片や対照的なのがエーリカで、普段の茫洋とした立ち居振る舞いからは想像できない器用さで以て、すでに折り鶴を完成させている。

「すごいじゃないエーリカ。……ねぇ美緒、ここはどう折ればいいのかしら?」
「ああ、そこは折るんじゃなくて膨らませるんだ。で、それを潰して折り目をつけてやるとだな……」

 今折っているのは、扶桑でもかなり定番な部類に入る「折り鶴」だった。
 基本的な形ではあるが、意外と難しいところも多い。若干二名、早くも折り紙の難しさに挫折し、最速の紙飛行機を作ることに逃避しているウィッチがいるが、出来るようになると面白くなってくる。

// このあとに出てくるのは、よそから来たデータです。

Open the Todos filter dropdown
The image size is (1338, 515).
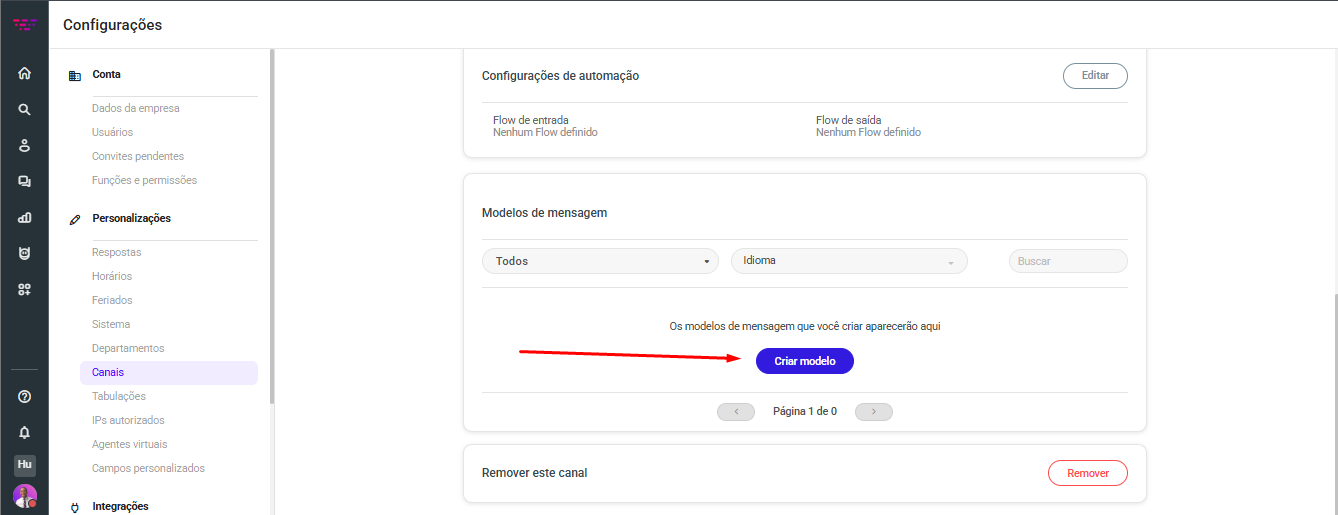click(600, 261)
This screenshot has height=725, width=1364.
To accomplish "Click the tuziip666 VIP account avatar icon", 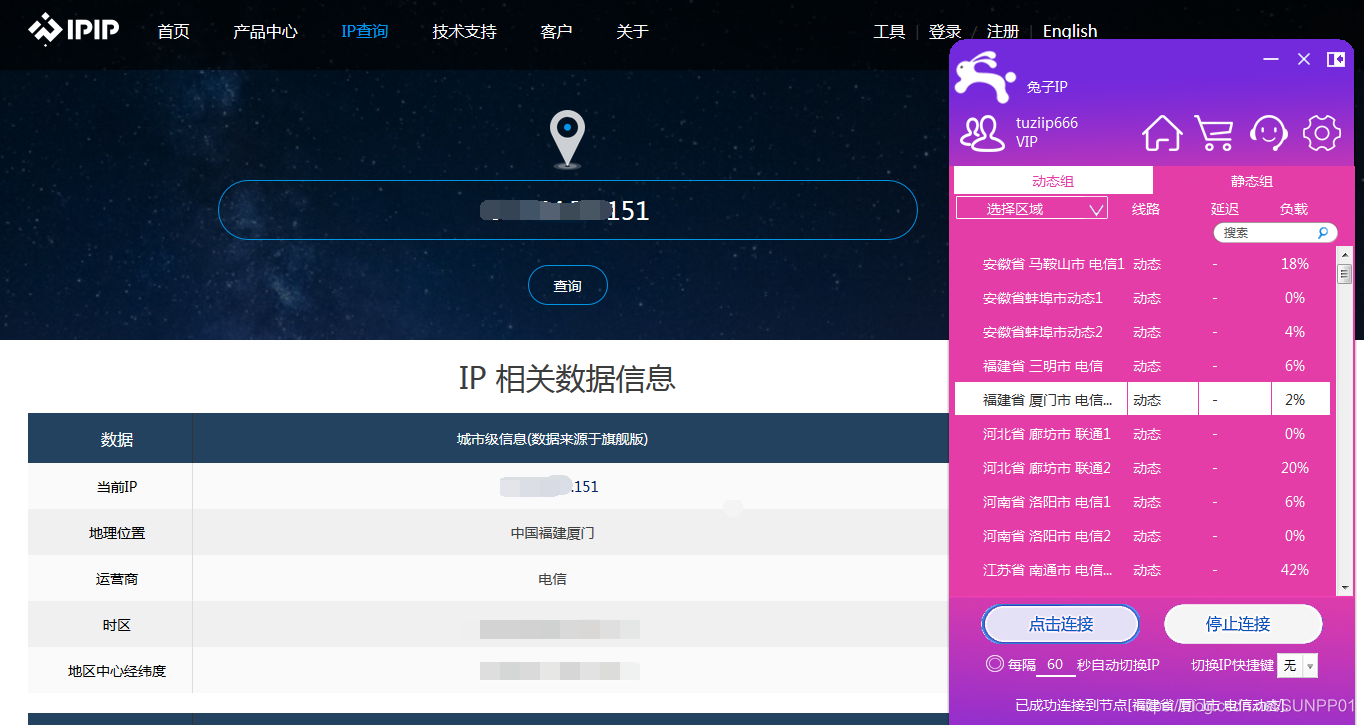I will [x=981, y=132].
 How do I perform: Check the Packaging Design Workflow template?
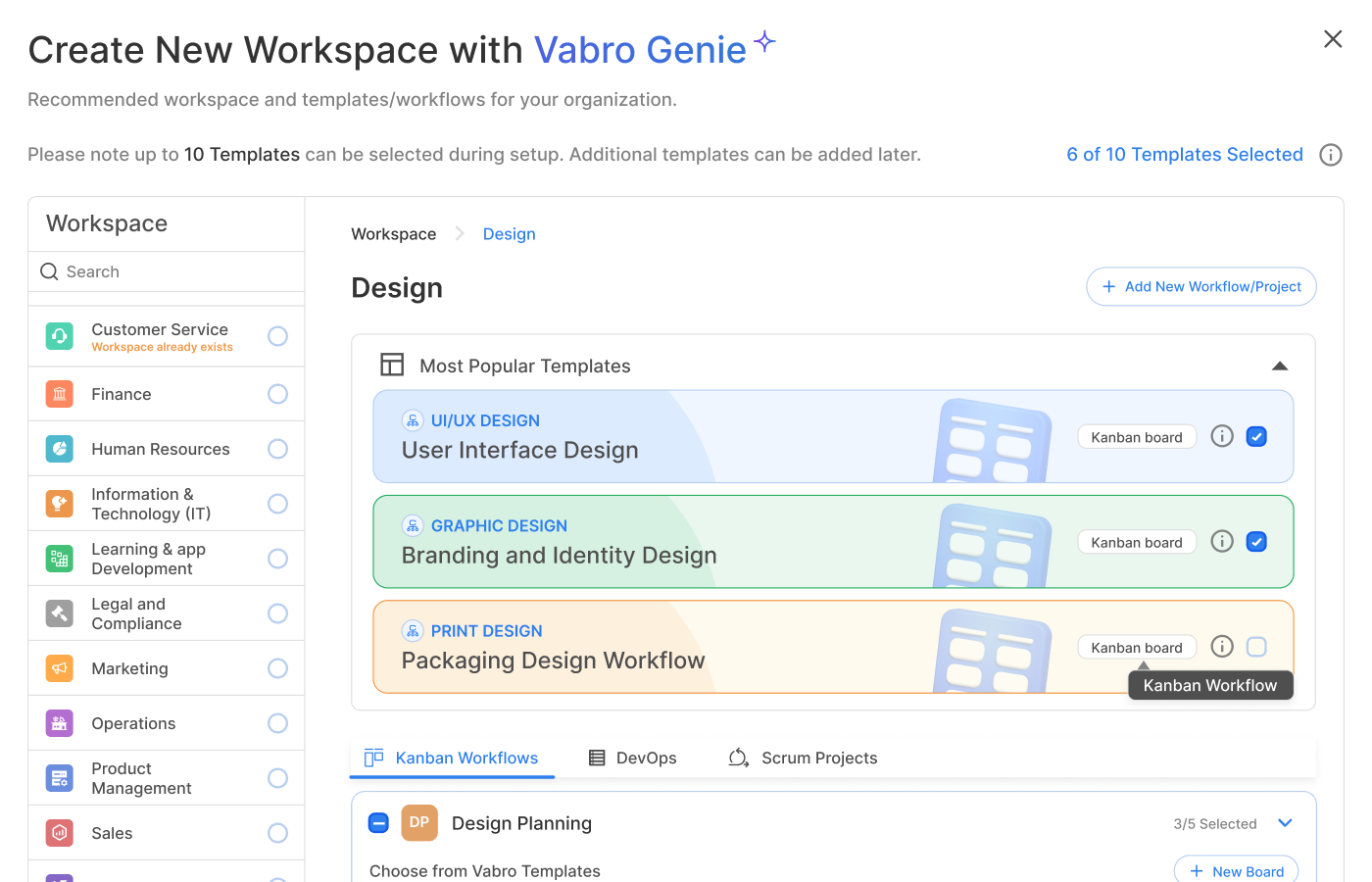(1256, 647)
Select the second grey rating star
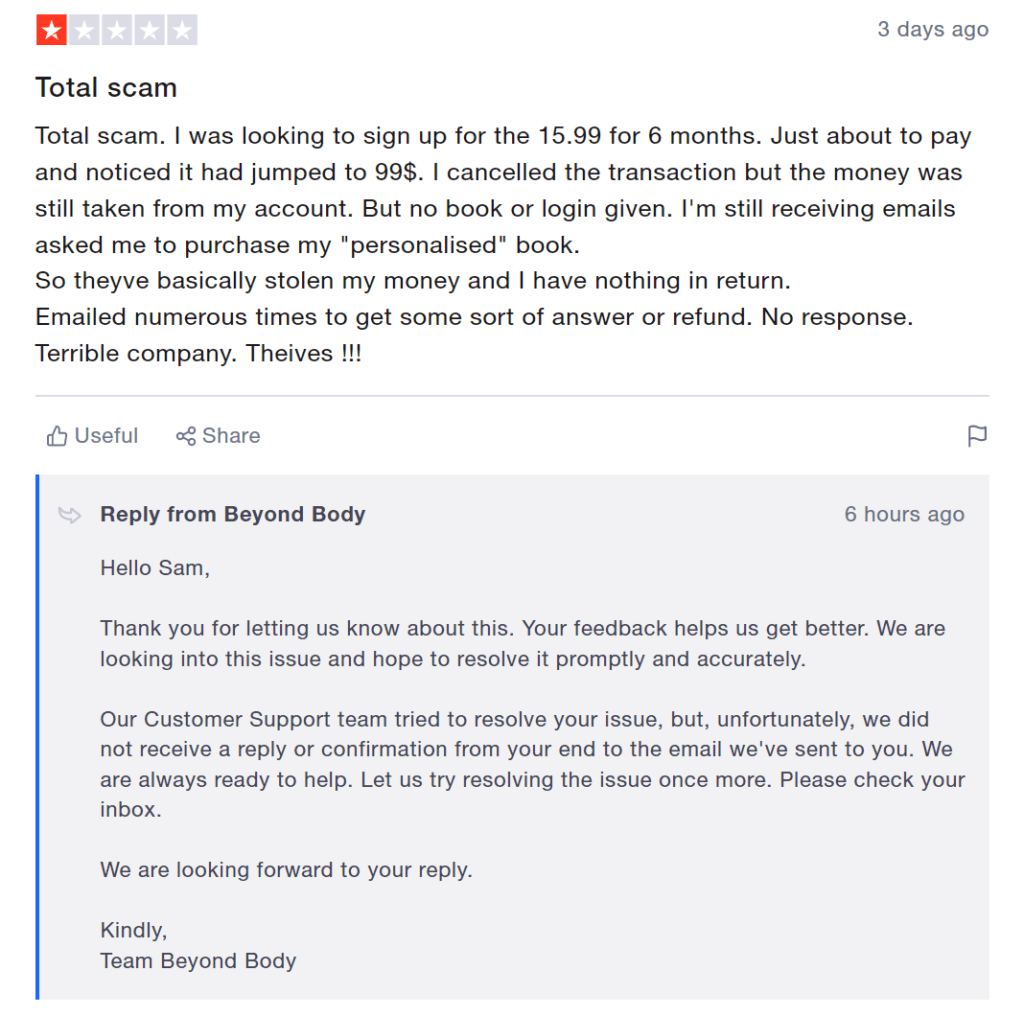Viewport: 1024px width, 1017px height. coord(84,30)
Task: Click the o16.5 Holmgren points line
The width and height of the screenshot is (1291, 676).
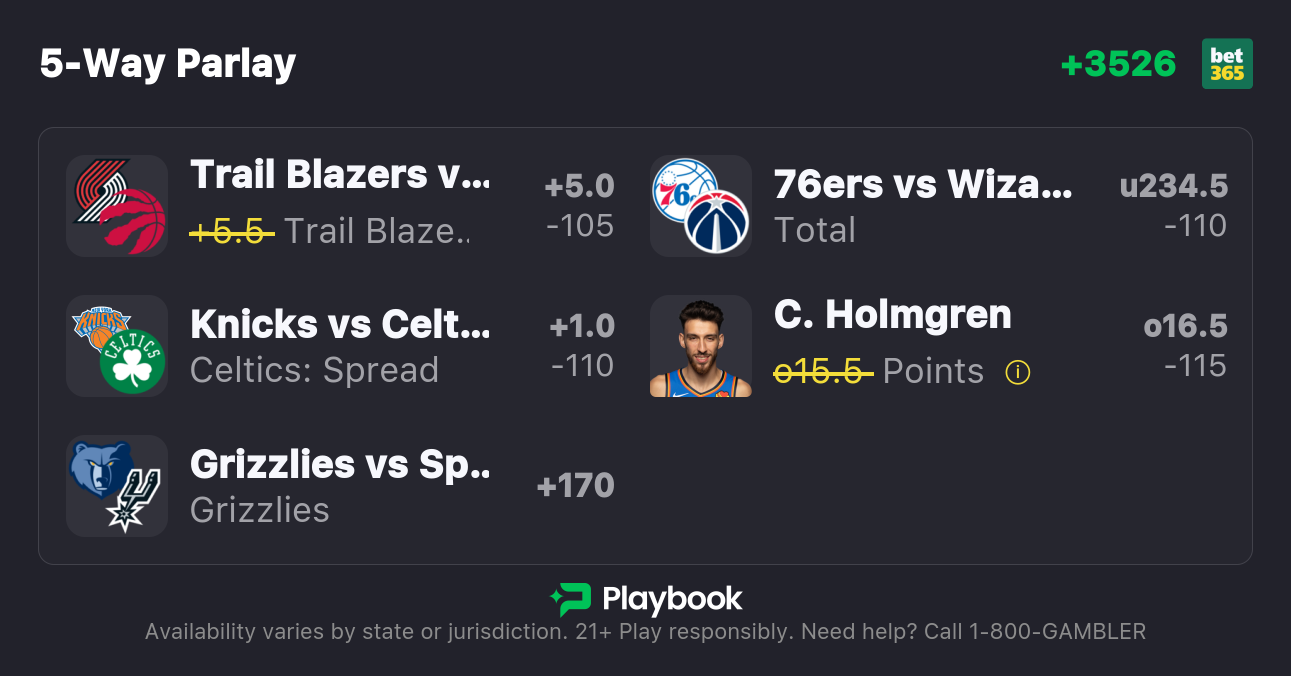Action: click(1185, 326)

「すごいぞサーニャ!! キレイに完成してるじゃないカ!!」
「エイラも上手よ。誰かに教わったの?」
「ほら、ちょっと前にカウハバに居た時、そこの扶桑人に教わったんダ。なんて言ったっけ? たしか、ナントカ・ハルカとかいうヤツだった気がするゾ」

 カウハバ――かつては統合戦闘航空団の先駆けとなるスオムス義勇独立飛行中隊(またの名を「いらん子中隊」)が存在し、現在は第507統合戦闘航空団、通称〝サイレントウィッチーズ〟が存在する場所。
 一時的にではあるが、エイラはそこに間借りしていたことがあり、その時暇つぶしにと教わったのだ。……もっとも、教わったのは「百合」の花の折り方だけであったのだが。

「宮藤さんもお上手ですね」
「そんなことないよ。和音ちゃんの方がすごくきれいに折れてると思うな」

 そういう和音の手元には、鶴だけではなく蛙や手裏剣、燕といった完成品が並んでいる。
 どれもこれもピシッと出来上がっており、他の皆とは完成の度合いが突き抜けている。

「もともと折り紙が趣味なんです。前の部隊でもよく折ってましたよ」
「……そっか、だから上手なんだね!」

 前の部隊、という単語に一瞬宮藤の表情が陰った。言った本人もおもわず口元を抑えてしまったが、お互い笑って流す。

「ほ、ほかには何が折れるの?」
「えっ? そうですね……あんまりレパートリーは多くないですけど、ちょっとした特技ならありますよ」

 話題を変えようと声を上げた宮藤に、和音はしばし考え込んでから口を開いた。
 積み上げた折り紙の中から比較的小さいサイズのものを選び出すと、それを左手に握る。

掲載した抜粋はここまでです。